> Passage for review:
== Segment start ==

One major potential unintended consequence of pursuing too restrictive conflict of interest policies in health care is that they can disqualify the very experts needed to provide advice and consultation. Consider the fact that more than one in three positions on the Food and Drug Administration advisory panels are vacant ( 218 vacant out of approximately 600 positions) because of concerns about conflicts of interest.[11] This is the case even though a study evaluating the effects of conflict of interest on voting patterns in FDA advisory committees concluded that, “A weak relationship between certain types of conflicts and voting behaviors was detected, but excluding advisory committee members and voting consultants with conflicts would not have altered the overall vote outcome at any meeting studied.” [12]
How then can we respond to the legitimate concerns about bias and conflicts of interests? I suggest first we need to be creative and thoughtful about our approaches and have a healthy dose of skepticism when simplistic answers are proposed. This caution is brought home –in the recent commentary by Sunita Sah and colleagues – that even our mainstay of dealing with conflict of interest, the insistence on disclosure, has profound unintended and even perverse consequences.[13] We can also structure relationship and networks in ways that minimize conflicts of interest. Furthermore, we can take advantage of other behavioral research that indicates that our propensity to cheat is moderated by just-in-time reminders of moral and ethical standards (see reference 8). We can go beyond simple disclosure of conflict of interest and put in place better patient education programs that make clear what conflicts of interests are present in their circumstances and their possible consequences to patient care. Finally, we need system changes to assure that second opinions are truly independent.

== Segment end ==

> Supplied material:
== Segment start ==

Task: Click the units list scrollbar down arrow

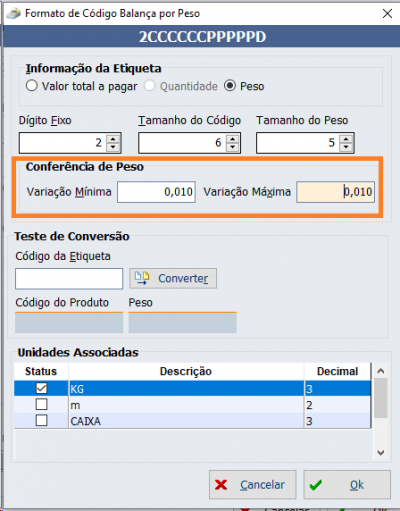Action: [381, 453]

== Segment end ==
== Segment start ==

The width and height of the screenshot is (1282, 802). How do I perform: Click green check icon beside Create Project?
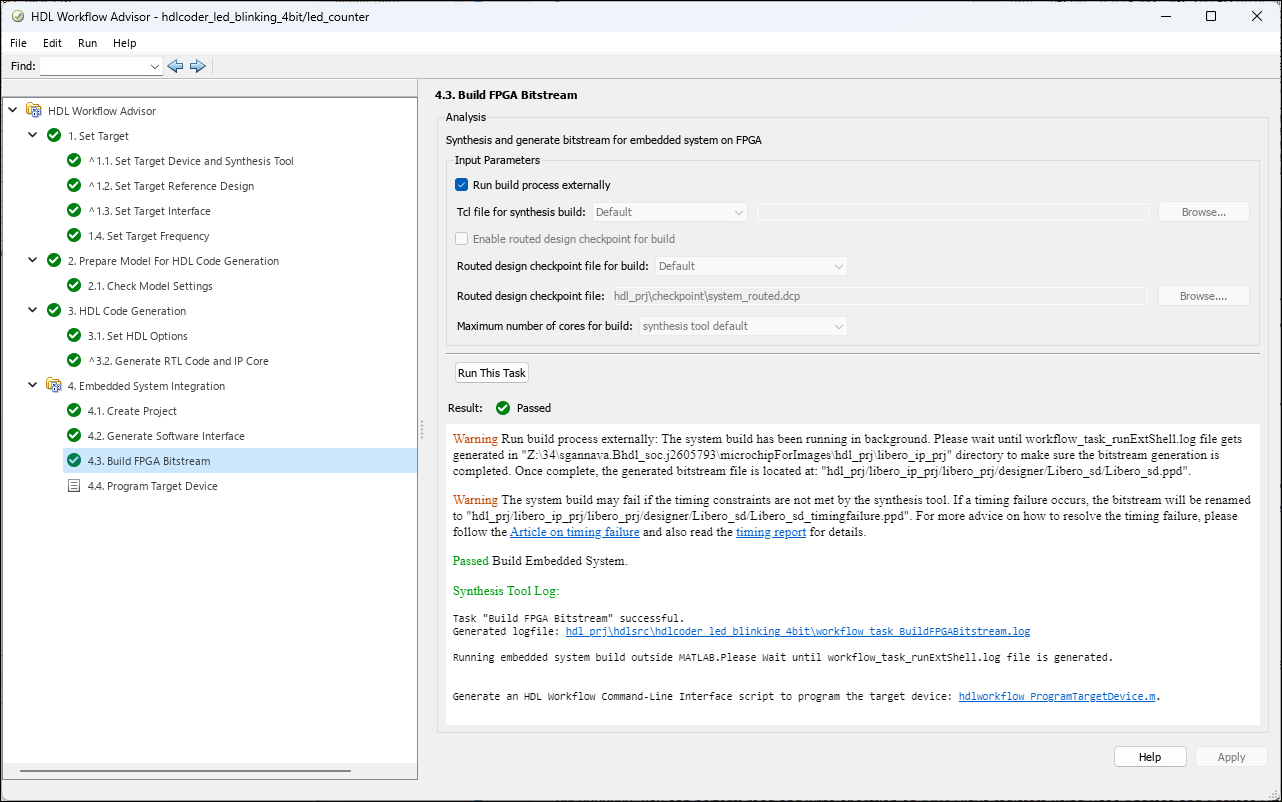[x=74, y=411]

== Segment end ==
== Segment start ==

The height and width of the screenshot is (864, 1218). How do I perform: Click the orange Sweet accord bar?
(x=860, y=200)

== Segment end ==

> Task:
Quote the passage on conflict of interest policies in health care in full, word for word.

> The completed task:
One major potential unintended consequence of pursuing too restrictive conflict of interest policies in health care is that they can disqualify the very experts needed to provide advice and consultation. Consider the fact that more than one in three positions on the Food and Drug Administration advisory panels are vacant ( 218 vacant out of approximately 600 positions) because of concerns about conflicts of interest.[11] This is the case even though a study evaluating the effects of conflict of interest on voting patterns in FDA advisory committees concluded that, “A weak relationship between certain types of conflicts and voting behaviors was detected, but excluding advisory committee members and voting consultants with conflicts would not have altered the overall vote outcome at any meeting studied.” [12]
How then can we respond to the legitimate concerns about bias and conflicts of interests? I suggest first we need to be creative and thoughtful about our approaches and have a healthy dose of skepticism when simplistic answers are proposed. This caution is brought home –in the recent commentary by Sunita Sah and colleagues – that even our mainstay of dealing with conflict of interest, the insistence on disclosure, has profound unintended and even perverse consequences.[13] We can also structure relationship and networks in ways that minimize conflicts of interest. Furthermore, we can take advantage of other behavioral research that indicates that our propensity to cheat is moderated by just-in-time reminders of moral and ethical standards (see reference 8). We can go beyond simple disclosure of conflict of interest and put in place better patient education programs that make clear what conflicts of interests are present in their circumstances and their possible consequences to patient care. Finally, we need system changes to assure that second opinions are truly independent.